On the other hand, practically, the condition of the labouring class was, generally speaking, a hard and sad one. The kings were entitled to employ as many of their subjects as they pleased in forced labours, and monarchs often sacrificed to their inordinate vanity the lives and happiness of thousands. Private employers of labour were frequently cruel and exacting; their overseers used the stick, and it was not easy for those who suffered to obtain any redress. Moreover, taxation was heavy, and inability to satisfy the collector subjected the defaulter to the bastinado. Those who have studied the antiquities of Egypt with most care, tell us that there was not much to choose between the condition of the ancient labourers and that of the unhappy fellahin of the present day.
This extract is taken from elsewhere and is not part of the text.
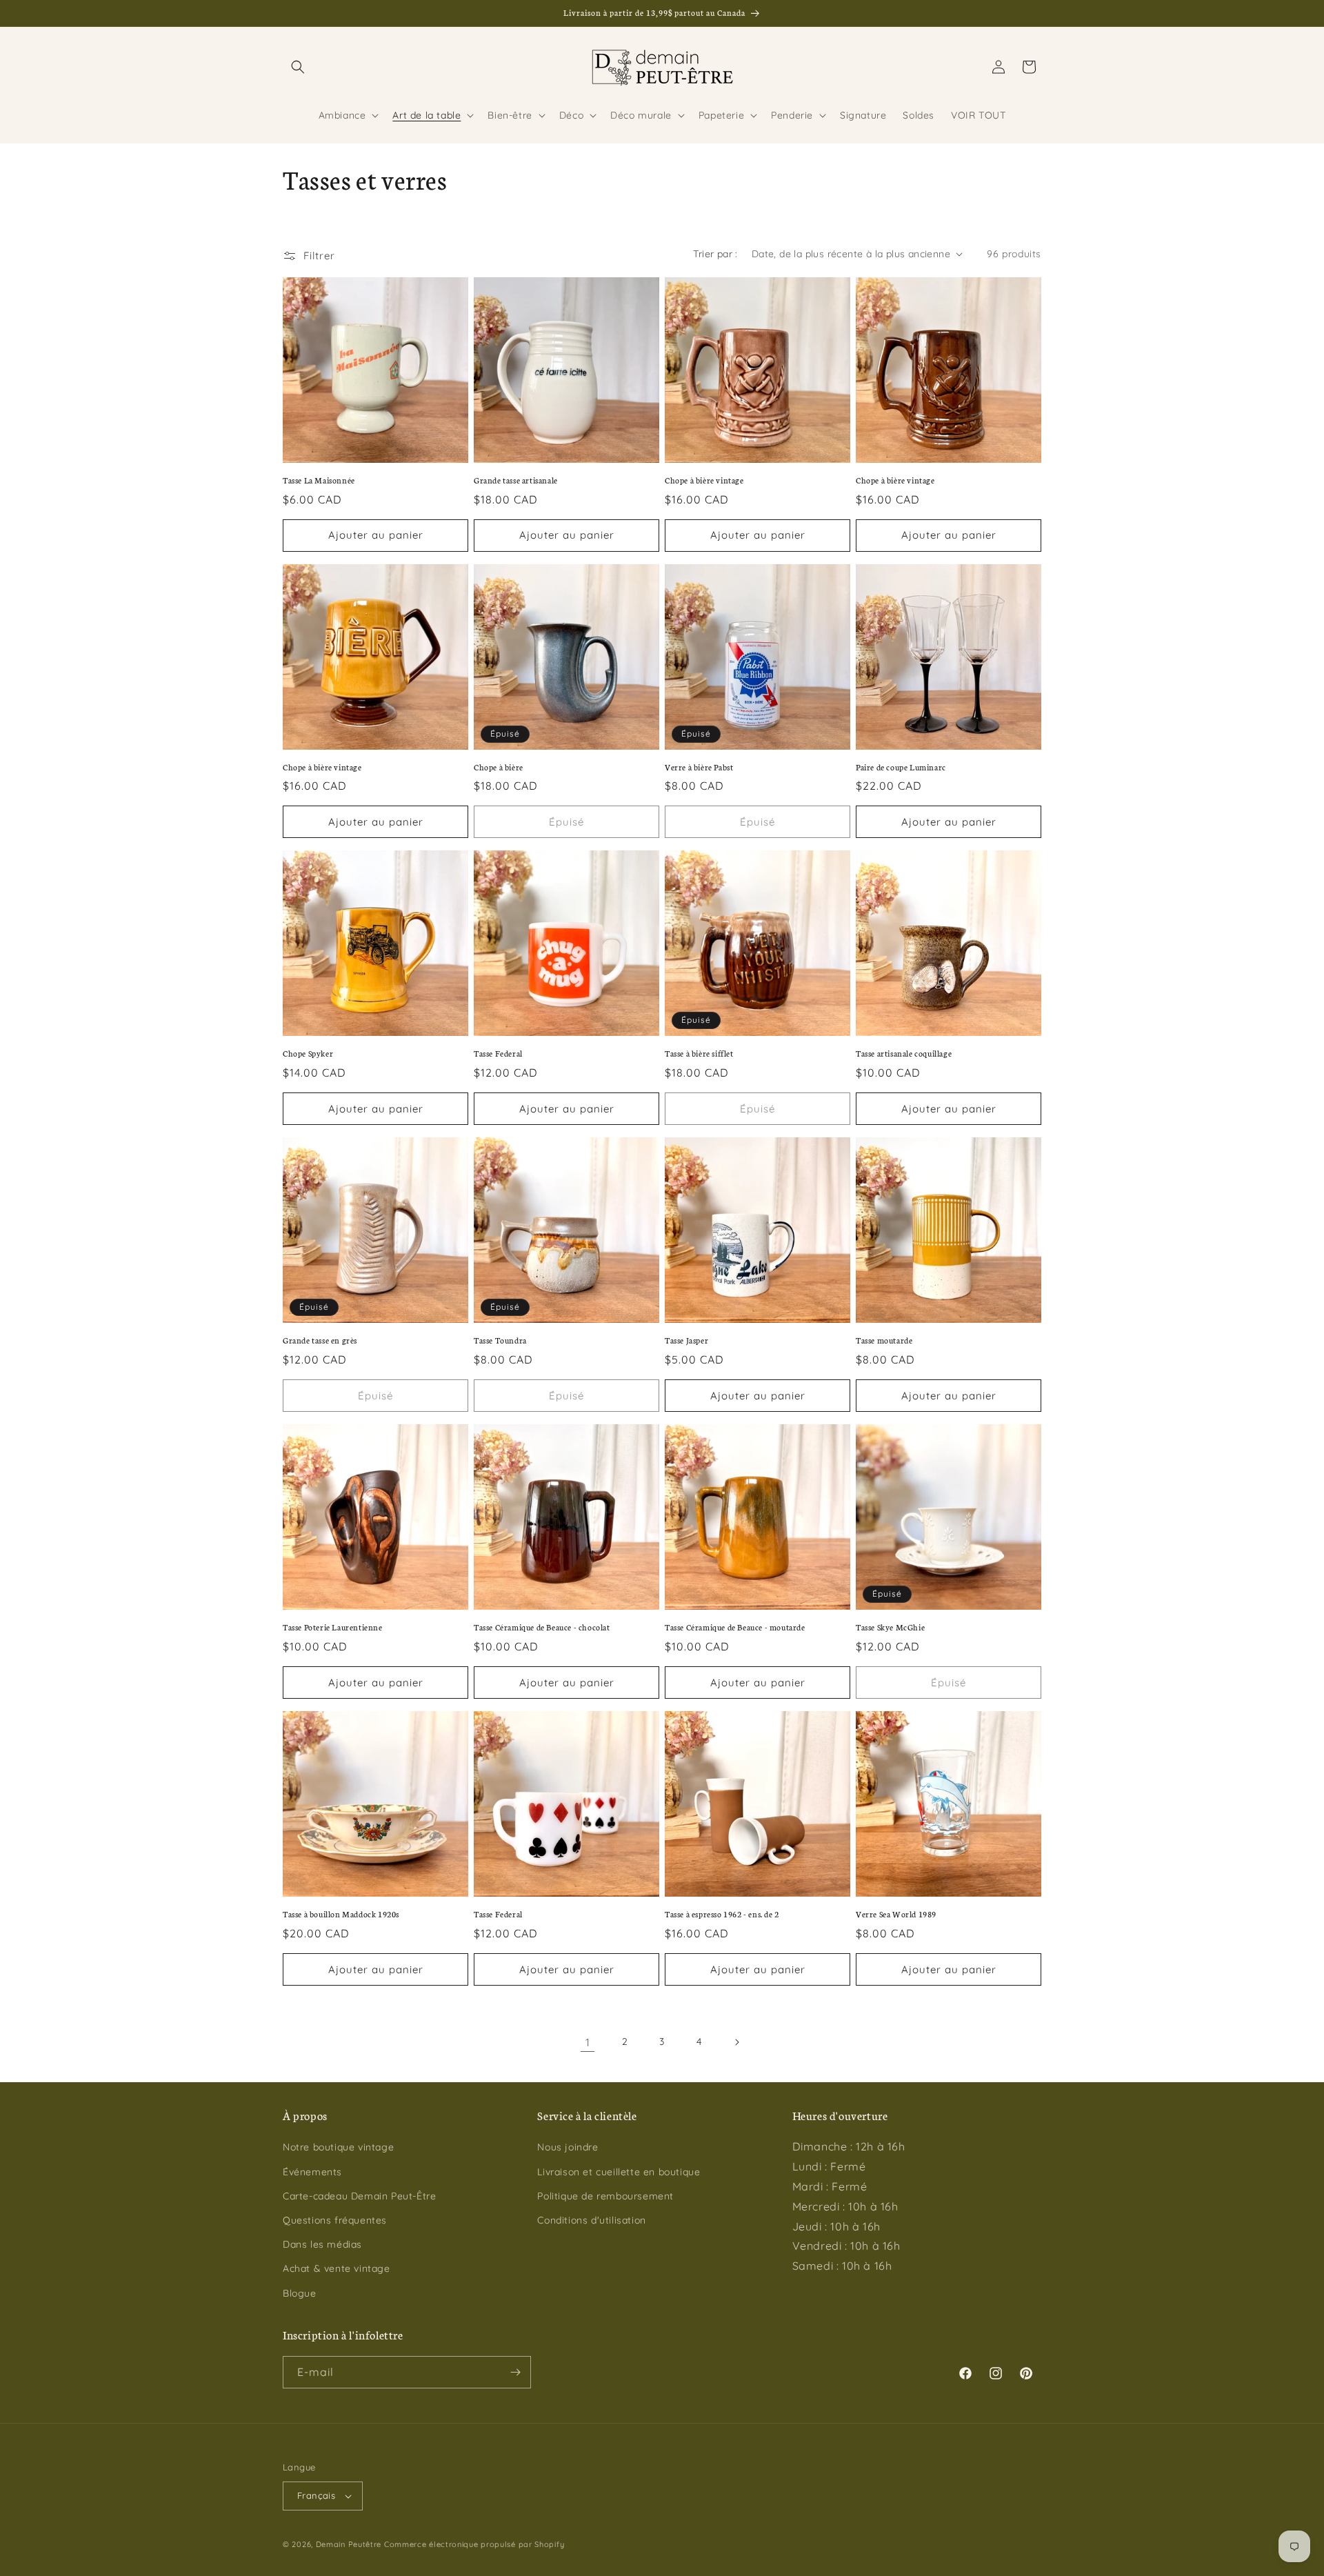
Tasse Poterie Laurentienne (333, 1627)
 Nefer-hotep, a deceased king.
 Brugsch, “Histoire d’Egypte,” p. 15.
 A fellah is a peasant, one of the labouring class, just above the slave.
THE DAWN OF HISTORY.
All nations, unless they be colonies, have a prehistoric time—a dark period of mist and gloom, before the keen light of history dawns upon them. This period is the favourite playground of the myth-spirits, where they disport themselves freely, or lounge heavily and listlessly, according to their different natures. The Egyptian spirits were of the heavier and duller kind—not light and frolicsome, like the Greek and the Indo-Iranian. It has been said that Egypt never produced more than one myth, the Osirid legend; and this is so far true that in no other case is the story told at any considerable length, or with any considerable number of exciting incidents. There are, however, many short legends in the Egyptian remains, which have more or less of interest, and show that the people was not altogether devoid of imagination, though their imagination was far from lively. Seb, for instance, once upon a time, took the form of a goose, and laid the mundane egg, and hatched it. Thoth once wrote a wonderful book, full of wisdom and science, which told of everything concerning the fowls of the air, and the fishes of the sea, and the four-footed beasts of the earth. He who knew a single page of the book could charm the heaven, the earth, the great abyss, the mountains, and the seas. Thoth took the work and enclosed it in a box of gold, and the box of gold he placed within a box of silver, and the silver box within a box of ivory and ebony, and that again within a box of bronze; and the bronze box he enclosed within a box of brass, and the brass box within a box of iron; and the box, thus guarded, he threw into the Nile at Coptos. But a priest discovered the whereabouts of the book, and sold the knowledge to a young noble for a hundred pieces of silver, and the young noble with great trouble fished the book up. But the possession of the book brought him not good but evil. He lost his wife; he lost his child; he became entangled in a disgraceful intrigue. He was glad to part with the book. But the next possessor was not more fortunate; the book brought him no luck. The quest after unlawful knowledge involved all who sought it in calamity.